The Illinois court said the maker of Marlboros and other brands did not defraud customers in its marketing of "light" cigarettes. In doing so, it reversed the verdict and sent the case back to Madison County court with instruction to dismiss the matter.

The divided state Supreme Court ruled that the Federal Trade Commission specifically allowed companies to characterize their cigarettes as "light" and "low tar," so PM USA did not improperly mislead customers about the health impacts of its cigarettes, according to the Associated Press.

Herzog said this was the most positive outcome in one of the most highly anticipated rulings in the tobacco industry this year. We expect [Altria's] stock to rally around 10% on this news over the next few days.

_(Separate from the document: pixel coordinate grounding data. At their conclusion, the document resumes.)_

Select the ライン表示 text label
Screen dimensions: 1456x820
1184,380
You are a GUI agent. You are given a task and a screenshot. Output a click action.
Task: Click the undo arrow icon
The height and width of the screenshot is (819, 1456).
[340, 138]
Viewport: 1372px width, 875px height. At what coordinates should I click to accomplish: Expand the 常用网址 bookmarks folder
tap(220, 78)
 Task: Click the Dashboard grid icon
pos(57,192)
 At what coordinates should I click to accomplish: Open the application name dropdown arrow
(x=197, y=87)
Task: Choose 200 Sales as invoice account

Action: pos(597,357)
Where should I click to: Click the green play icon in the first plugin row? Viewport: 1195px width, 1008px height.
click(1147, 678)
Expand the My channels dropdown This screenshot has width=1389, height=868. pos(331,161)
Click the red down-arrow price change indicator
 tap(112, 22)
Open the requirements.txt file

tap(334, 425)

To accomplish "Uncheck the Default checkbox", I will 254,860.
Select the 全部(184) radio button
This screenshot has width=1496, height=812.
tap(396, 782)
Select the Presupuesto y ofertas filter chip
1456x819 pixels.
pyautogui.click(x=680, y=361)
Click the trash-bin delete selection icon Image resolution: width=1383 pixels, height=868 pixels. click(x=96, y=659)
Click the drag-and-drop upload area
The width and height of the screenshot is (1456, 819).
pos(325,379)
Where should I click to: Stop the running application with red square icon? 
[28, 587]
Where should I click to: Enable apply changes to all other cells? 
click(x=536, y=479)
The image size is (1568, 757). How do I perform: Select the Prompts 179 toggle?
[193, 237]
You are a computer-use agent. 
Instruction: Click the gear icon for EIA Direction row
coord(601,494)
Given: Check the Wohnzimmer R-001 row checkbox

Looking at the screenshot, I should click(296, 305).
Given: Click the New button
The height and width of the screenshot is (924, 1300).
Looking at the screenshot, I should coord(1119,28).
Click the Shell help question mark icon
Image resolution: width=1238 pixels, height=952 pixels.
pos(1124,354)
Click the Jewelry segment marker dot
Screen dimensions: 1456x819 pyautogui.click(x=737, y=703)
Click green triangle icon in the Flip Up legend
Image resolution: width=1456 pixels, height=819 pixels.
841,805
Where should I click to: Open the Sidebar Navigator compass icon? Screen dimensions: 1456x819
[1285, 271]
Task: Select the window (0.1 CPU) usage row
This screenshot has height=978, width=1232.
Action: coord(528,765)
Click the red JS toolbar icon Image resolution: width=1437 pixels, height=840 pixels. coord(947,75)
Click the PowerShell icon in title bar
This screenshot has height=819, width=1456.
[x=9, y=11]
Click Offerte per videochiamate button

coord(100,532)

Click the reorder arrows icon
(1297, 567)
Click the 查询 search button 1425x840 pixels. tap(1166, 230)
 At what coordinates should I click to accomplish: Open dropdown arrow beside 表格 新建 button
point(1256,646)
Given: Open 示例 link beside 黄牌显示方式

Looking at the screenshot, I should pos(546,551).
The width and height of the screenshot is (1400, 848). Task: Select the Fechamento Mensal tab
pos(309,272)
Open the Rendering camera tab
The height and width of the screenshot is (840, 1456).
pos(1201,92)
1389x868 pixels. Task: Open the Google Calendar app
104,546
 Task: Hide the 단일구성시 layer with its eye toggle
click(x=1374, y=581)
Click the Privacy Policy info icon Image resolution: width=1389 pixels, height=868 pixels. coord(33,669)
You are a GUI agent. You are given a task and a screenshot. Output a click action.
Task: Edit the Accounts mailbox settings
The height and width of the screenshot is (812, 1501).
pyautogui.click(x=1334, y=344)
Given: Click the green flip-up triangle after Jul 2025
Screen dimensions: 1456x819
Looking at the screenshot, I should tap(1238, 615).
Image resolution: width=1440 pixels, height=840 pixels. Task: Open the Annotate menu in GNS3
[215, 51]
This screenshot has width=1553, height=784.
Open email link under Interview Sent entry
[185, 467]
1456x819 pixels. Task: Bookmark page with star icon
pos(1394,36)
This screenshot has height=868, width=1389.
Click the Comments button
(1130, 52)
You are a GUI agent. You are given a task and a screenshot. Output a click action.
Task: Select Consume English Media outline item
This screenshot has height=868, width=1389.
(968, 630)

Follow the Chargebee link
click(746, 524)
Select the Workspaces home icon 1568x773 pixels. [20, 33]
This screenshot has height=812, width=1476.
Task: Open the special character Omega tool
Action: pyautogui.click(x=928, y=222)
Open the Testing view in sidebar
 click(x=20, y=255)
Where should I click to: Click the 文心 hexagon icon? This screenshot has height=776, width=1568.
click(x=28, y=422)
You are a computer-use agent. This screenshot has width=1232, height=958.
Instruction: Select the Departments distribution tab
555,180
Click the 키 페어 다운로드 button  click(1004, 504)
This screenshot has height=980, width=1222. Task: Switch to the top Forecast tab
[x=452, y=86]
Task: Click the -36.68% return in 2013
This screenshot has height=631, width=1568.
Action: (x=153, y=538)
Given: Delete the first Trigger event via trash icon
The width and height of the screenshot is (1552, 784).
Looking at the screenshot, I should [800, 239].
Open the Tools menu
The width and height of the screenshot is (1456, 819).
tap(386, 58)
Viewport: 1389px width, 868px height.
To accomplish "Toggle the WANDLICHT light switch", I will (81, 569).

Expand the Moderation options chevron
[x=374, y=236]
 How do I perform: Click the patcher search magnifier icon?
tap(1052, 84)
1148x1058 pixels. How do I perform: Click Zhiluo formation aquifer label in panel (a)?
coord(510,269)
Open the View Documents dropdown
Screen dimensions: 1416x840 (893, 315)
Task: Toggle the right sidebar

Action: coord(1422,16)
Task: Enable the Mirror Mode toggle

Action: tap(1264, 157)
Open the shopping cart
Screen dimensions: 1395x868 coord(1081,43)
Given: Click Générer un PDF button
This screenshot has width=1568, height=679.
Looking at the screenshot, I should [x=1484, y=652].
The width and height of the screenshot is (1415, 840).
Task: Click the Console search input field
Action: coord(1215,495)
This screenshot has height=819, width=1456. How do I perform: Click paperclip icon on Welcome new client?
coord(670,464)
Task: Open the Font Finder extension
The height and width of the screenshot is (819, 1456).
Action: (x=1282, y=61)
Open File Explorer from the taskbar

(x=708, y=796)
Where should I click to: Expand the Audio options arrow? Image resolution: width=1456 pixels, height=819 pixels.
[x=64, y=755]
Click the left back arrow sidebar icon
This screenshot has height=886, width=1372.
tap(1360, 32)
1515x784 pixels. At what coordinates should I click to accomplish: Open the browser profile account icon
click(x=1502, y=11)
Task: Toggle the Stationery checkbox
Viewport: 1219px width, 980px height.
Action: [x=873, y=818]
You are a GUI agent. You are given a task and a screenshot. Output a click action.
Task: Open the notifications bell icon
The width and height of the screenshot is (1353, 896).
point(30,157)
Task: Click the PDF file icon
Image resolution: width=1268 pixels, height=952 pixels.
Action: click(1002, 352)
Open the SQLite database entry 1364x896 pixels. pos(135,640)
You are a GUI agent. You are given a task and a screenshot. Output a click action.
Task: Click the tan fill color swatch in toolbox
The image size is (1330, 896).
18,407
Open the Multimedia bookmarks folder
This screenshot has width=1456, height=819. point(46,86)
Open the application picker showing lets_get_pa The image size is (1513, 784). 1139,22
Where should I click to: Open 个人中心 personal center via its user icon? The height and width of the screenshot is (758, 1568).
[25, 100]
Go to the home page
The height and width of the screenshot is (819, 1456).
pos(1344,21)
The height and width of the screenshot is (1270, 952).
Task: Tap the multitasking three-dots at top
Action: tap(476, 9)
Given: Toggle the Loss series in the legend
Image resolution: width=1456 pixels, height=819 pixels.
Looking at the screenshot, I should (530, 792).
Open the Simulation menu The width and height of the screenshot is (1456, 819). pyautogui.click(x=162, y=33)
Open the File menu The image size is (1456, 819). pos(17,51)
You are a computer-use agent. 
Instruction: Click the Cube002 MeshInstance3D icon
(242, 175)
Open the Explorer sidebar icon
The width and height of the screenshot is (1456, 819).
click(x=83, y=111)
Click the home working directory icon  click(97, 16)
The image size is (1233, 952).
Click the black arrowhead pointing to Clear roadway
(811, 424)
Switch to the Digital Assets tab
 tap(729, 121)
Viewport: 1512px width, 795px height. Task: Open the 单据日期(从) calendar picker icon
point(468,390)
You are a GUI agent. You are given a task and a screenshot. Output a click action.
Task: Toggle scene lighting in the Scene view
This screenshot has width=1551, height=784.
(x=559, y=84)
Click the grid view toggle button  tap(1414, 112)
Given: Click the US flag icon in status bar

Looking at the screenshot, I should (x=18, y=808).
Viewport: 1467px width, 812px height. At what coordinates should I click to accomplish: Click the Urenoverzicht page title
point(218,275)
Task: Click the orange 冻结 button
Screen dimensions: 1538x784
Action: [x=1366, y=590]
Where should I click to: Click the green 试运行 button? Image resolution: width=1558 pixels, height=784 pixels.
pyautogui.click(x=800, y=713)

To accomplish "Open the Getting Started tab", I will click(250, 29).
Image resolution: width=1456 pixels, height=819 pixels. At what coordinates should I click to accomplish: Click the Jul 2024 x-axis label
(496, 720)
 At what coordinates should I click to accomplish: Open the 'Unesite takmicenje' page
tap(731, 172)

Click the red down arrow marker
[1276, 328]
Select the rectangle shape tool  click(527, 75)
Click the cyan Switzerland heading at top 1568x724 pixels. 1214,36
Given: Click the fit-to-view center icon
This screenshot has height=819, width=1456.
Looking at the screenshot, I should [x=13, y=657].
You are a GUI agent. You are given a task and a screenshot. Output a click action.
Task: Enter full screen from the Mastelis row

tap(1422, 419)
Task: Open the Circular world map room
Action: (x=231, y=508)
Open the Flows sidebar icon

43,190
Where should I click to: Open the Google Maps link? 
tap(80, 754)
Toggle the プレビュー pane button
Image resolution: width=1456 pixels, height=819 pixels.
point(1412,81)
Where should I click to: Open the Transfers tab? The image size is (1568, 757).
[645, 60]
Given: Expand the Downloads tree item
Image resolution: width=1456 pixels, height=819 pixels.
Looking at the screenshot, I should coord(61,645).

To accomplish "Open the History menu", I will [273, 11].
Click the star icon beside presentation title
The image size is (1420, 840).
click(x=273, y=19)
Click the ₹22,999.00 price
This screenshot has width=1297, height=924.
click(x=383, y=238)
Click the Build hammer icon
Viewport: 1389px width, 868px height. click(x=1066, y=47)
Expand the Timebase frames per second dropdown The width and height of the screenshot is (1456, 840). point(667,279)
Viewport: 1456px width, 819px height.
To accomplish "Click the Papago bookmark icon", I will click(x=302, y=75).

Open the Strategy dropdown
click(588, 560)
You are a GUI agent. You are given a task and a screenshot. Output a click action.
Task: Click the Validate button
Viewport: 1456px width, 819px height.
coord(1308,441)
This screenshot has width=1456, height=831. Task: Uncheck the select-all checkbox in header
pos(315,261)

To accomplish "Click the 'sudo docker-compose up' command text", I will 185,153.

Marc Greenberg, a tobacco analyst with Deutsche Bank, New York, agreed. This is a clear-cut victory for tobacco and clears a major hurdle to spinning [off] Kraft Foods Inc. [from Altria], he said. The breakup of Altria is also expected to include the spinning off of PM USA in the future.

Both analysts, however, said the ruling did leave the option open to appeal the case to the U.S. Supreme Court. The plaintiffs have 90 days to request an appeal, and if granted, it would be at least a year before a decision was rendered, according to Herzog.

The case originated in a Madison County, Ill., state court in 2003. The lawsuit sought repayment for every pack of cigarettes every smoker bought since Philip Morris began selling light cigarettes in 1971, according to a report in the Chicago Tribune. The size of the damages, a record for any verdict in Illinois, is about double the annual operating income for PM USA.